• RECORD EXTRACTS

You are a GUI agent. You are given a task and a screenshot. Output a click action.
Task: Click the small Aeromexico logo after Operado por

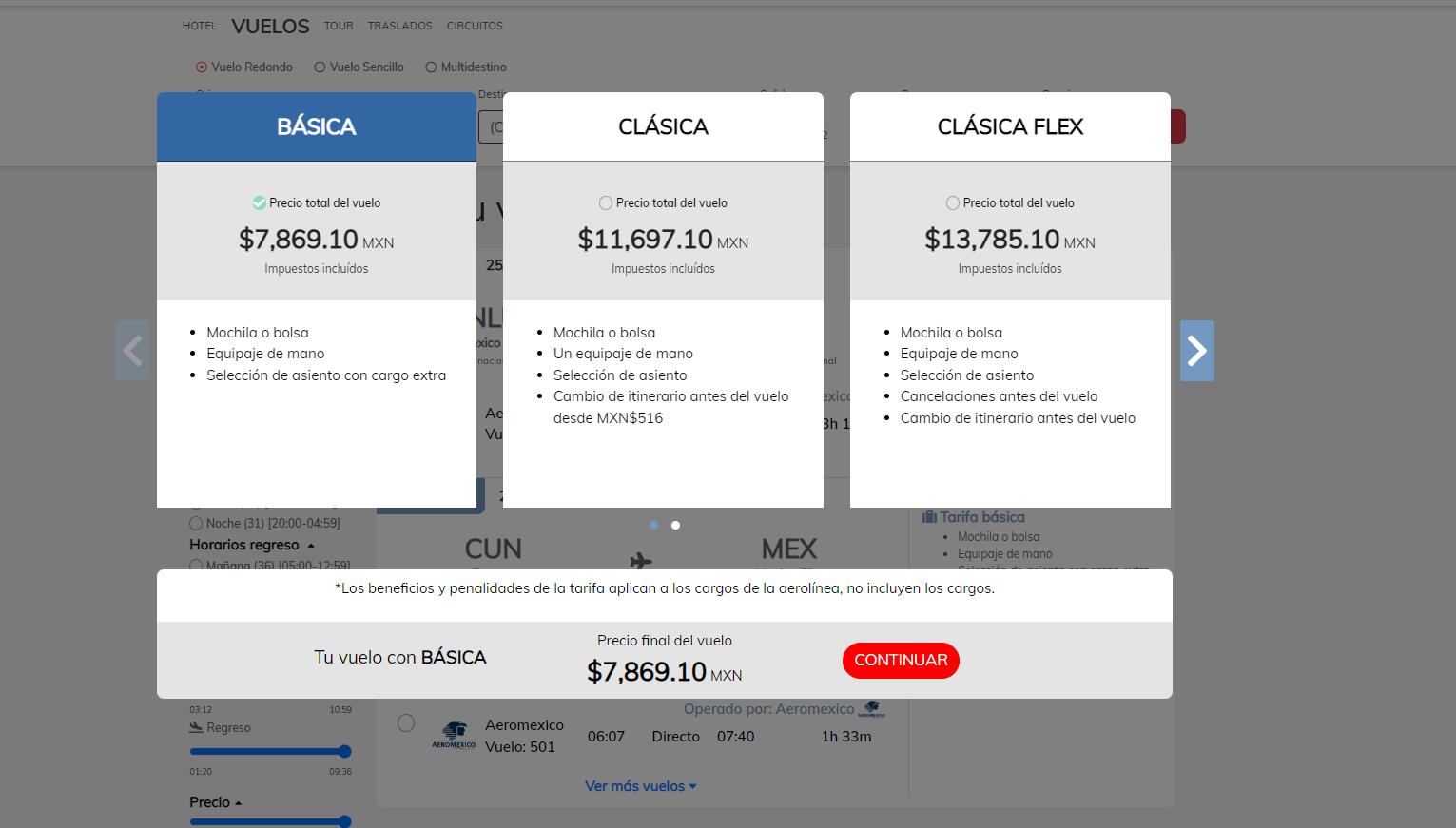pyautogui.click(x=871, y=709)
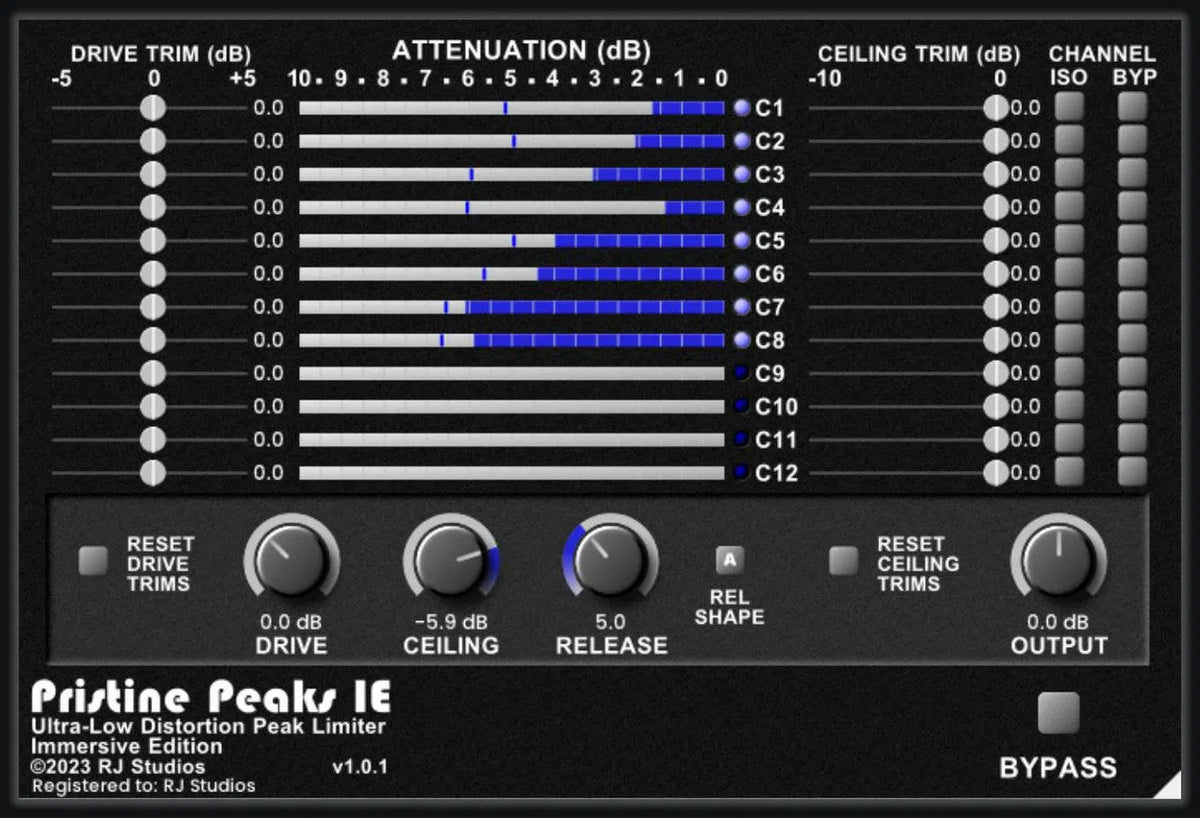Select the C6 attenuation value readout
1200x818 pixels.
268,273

• WHAT YOU HAVE TO DO
No pictures belong in the copy. Transcribe every entry exactly.

• TASK RESPONSE
You are a GUI agent. You are given a task and a screenshot. Output a click action.
Task: Click the small Aeromexico logo after Operado por

pyautogui.click(x=871, y=709)
Select the C6 attenuation value readout
1200x818 pixels.
268,273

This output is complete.